◆ **Selected passage**
════════

Let us define  $\displaystyle K^{(n)}(x,y)=\sum_{k=0}^{n-1}\psi_k(x)\psi_k(y)$ to be the Hermite Kernel. With this $K^{(n)}$ in hand, we have a different expression for $\rho_n^{(2)}$.

Theorem 2: Consider the density $\rho_n^{(\beta)}(x_1,x_2,\ldots,x_n)$ stated in the remark of the previous theorem. We have

$\displaystyle \rho_{n}^{(2)}(x_1,x_2,\ldots,x_n)= \frac1{n!}\det_{k,l=1}^n K^{(n)}(x_k,x_l)$

where $\displaystyle K^{(n)}(x,y):=\sum_{k=0}^{n-1}\psi_k(x)\psi_k(y)$.

Proof: We need the following lemma to prove this theorem.

════════

◆ **Data provided**
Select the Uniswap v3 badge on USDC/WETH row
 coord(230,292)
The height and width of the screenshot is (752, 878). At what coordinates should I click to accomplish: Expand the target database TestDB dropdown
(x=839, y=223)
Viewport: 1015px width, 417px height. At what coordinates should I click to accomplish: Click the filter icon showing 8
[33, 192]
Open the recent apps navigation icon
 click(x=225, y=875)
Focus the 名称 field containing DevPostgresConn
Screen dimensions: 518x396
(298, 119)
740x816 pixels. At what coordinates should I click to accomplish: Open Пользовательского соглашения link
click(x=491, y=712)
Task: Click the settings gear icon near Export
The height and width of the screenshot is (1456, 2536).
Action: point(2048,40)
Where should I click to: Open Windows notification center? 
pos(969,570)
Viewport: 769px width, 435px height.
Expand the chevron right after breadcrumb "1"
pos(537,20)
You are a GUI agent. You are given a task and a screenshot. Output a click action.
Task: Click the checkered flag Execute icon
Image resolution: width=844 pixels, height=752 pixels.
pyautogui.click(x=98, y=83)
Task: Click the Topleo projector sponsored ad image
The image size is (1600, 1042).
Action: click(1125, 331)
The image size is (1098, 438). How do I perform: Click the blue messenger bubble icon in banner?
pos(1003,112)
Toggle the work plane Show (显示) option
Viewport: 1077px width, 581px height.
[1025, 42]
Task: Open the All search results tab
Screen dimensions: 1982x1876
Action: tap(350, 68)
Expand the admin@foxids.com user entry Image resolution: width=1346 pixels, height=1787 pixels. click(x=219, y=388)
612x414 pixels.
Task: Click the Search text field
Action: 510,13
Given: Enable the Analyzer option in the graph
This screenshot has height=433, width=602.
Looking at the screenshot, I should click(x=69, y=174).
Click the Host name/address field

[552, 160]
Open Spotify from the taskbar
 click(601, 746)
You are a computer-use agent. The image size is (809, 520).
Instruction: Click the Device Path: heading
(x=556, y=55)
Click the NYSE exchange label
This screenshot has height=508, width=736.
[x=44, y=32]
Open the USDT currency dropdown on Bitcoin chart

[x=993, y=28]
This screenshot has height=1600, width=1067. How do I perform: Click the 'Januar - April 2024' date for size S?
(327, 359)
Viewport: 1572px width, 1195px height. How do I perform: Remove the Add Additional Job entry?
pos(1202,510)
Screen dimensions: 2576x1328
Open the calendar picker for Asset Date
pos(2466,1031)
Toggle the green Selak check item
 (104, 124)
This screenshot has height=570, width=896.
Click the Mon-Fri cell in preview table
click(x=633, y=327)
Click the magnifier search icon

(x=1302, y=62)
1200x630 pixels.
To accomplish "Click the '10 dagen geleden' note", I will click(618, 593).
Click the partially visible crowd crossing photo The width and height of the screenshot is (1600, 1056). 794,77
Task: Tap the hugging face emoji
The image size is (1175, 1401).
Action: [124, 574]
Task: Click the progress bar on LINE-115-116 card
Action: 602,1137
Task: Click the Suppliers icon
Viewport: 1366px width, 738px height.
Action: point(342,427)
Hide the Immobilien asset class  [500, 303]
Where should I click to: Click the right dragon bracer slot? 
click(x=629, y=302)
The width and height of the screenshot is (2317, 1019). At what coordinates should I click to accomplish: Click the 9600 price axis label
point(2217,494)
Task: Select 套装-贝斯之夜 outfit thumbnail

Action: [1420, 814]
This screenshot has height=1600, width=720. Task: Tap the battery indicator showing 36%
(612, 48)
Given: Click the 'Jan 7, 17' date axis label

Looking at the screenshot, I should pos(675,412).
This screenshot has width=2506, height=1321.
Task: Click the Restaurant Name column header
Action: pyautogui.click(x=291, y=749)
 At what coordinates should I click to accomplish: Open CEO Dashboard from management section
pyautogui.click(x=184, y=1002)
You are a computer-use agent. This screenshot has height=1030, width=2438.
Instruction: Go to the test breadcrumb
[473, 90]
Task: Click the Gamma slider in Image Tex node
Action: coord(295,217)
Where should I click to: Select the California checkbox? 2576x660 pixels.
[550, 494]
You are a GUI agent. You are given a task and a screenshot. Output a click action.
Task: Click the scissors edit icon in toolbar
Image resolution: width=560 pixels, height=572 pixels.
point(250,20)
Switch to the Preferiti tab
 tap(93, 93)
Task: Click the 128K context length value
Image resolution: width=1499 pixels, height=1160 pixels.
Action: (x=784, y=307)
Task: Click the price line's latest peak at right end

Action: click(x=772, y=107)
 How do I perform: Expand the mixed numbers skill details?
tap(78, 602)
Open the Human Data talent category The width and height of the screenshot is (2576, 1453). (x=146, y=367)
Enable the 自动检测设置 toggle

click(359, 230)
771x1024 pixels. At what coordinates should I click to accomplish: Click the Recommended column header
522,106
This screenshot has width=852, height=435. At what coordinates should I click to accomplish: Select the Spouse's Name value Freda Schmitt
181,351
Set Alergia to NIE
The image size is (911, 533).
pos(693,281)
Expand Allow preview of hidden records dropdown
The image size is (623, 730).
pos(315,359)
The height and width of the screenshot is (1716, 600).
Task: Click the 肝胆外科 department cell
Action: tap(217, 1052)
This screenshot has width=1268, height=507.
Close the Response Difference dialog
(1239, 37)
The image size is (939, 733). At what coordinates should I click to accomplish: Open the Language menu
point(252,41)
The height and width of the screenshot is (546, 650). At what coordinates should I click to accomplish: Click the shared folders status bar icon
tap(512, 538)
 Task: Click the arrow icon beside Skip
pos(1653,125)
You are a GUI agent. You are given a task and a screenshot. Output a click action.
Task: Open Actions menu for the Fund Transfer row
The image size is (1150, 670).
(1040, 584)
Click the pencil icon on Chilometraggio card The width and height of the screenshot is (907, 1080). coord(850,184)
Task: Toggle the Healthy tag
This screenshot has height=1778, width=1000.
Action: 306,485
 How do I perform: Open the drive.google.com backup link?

════════

◆ **Required task**
List every theorem, lemma, or remark mentioned in the passage on the Hermite kernel.

◆ **Full answer**
- Theorem 2
- the previous theorem
- the remark of the previous theorem
- the following lemma